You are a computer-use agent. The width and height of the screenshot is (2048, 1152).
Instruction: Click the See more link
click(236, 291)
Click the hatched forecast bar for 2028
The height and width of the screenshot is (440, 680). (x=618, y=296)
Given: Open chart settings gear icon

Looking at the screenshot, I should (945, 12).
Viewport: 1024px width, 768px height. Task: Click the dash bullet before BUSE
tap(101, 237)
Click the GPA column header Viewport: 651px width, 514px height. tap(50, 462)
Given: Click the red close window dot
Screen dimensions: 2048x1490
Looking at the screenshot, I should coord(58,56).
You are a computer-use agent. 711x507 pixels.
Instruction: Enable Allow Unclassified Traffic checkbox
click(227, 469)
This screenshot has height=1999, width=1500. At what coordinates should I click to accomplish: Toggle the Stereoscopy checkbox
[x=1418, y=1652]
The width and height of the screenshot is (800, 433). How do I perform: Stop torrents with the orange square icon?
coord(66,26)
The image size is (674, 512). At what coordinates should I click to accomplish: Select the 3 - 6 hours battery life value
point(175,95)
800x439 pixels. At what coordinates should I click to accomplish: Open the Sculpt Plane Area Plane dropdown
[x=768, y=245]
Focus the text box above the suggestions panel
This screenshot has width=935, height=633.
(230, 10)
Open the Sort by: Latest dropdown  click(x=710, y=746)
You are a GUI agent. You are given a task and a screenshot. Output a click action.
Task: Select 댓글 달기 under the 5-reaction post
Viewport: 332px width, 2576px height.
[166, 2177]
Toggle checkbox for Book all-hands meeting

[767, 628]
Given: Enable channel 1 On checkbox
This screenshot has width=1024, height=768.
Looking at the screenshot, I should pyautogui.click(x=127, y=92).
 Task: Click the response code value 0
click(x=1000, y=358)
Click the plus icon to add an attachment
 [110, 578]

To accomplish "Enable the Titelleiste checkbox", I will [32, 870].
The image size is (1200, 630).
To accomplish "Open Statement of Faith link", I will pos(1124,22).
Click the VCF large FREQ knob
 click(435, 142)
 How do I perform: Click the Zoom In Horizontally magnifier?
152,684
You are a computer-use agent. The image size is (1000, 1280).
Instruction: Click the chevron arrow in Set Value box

## SHORT TASK
Pull out every line of the data that contains the word "what", and copy each one in full.

## RESULT OF THIS EXERCISE
This screenshot has height=1999, width=1500. At what coordinates should I click to accomplish: Toggle the Stereoscopy checkbox
The image size is (674, 512). At what coordinates should I click to accomplish: Select the 3 - 6 hours battery life value
800x439 pixels. At what coordinates should I click to accomplish: Open the Sculpt Plane Area Plane dropdown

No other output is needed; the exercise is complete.